Wie kann es Swift wagen, nicht das vermeintlich unvermeidliche Schicksal 34-jähriger Frauen zu erleiden, die noch nicht sesshaft geworden sind und noch kein Baby haben? Nämlich in der Panik zu leben, traurig, einsam und von Katzen umgeben zu sterben? (Obwohl Taylor Swift definitiv Katzen hat. Als sie mit einem ihrer Haustiere für das Cover der Time posierte, als dieses sie zur Person des Jahres kürte, sah sie alles andere als traurig aus). Mittlerweile sollte sie es bitter bereuen, so wählerisch gewesen zu sein und nicht unter den bewundernden Augen ihres American-Football-Freundes in überfüllten Stadien gespielt zu haben. Denn abgesehen von Trumps offensichtlicher Angst, dass sie Joe Biden unterstützen könnte, scheint eine kleine, aber wütende Minderheit die von ihr verkörperte weibliche Ermächtigung als Entmannung zu interpretieren. Es lohnt sich, all das ernst zu nehmen, denn einige dieser wütenden Reaktionäre sind erstaunlich jung.
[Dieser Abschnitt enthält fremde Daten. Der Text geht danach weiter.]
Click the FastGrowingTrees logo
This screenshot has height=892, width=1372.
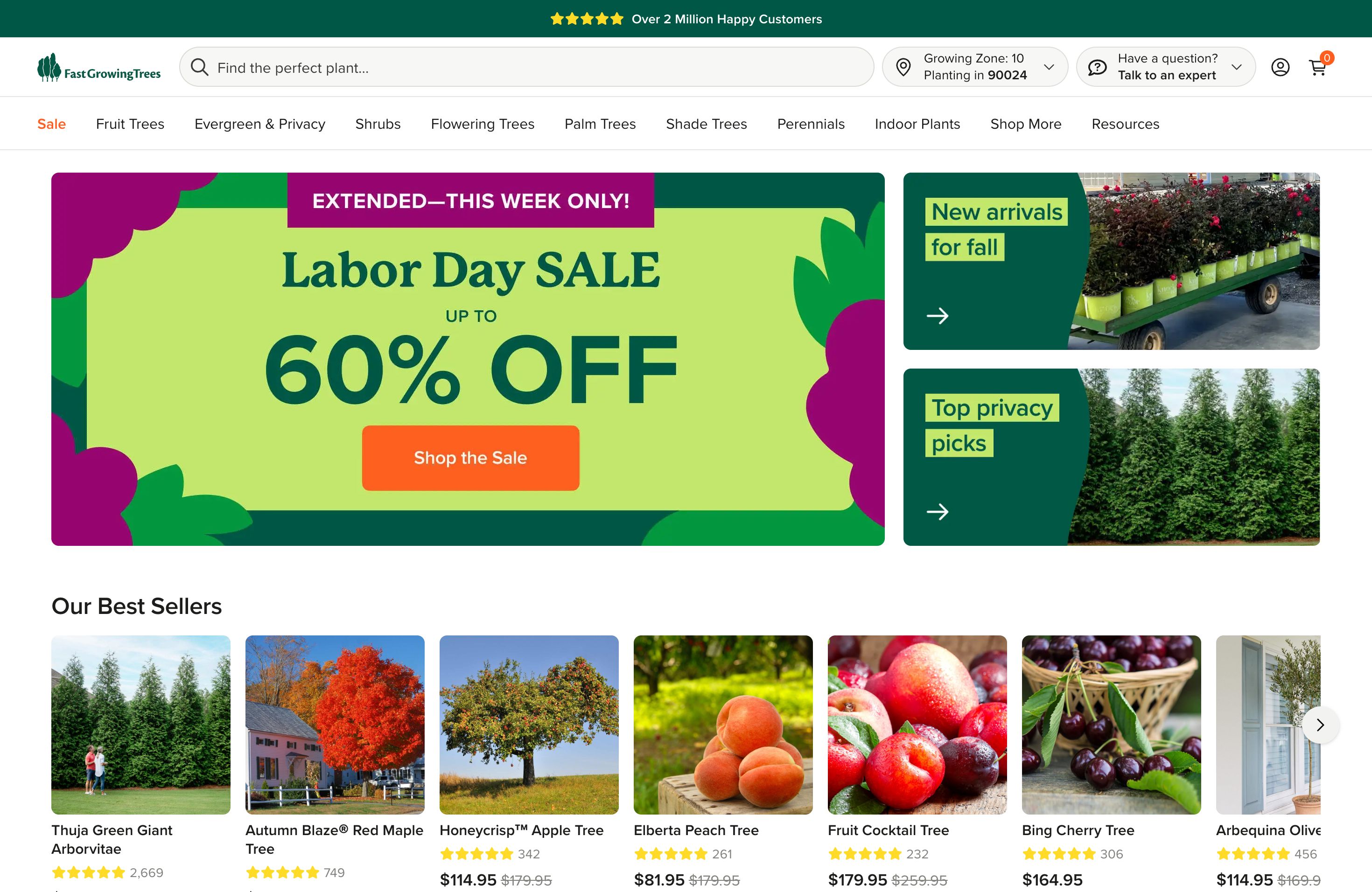98,68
Taylor Swift: Rolemodel ist nicht gleich Rolemodel

Mit der Generation Z geschieht gerade etwas, das den tradierten Stereotypen der jungen, woken Generation widerspricht. Während junge Frauen dramatisch liberaler werden, werden junge Männer immer konservativer. Nicht nur in den USA, sondern – laut einer Analyse der Financial Times – von Südkorea bis Deutschland, Polen bis China. Obwohl die Kluft in Großbritannien relativ gering ist, ergab eine Umfrage in dieser Woche, dass jeder fünfte britische Mann zwischen 16 und 29 Jahren, der von Andrew Tate gehört hat – jenem frauenfeindlichen YouTuber, der gerade in Rumänien wegen Vergewaltigung und Menschenhandel angeklagt ist – sehr schätzt. So viel zu all den gut gemeinten Schulversammlungen und Workshops über toxische Männlichkeit.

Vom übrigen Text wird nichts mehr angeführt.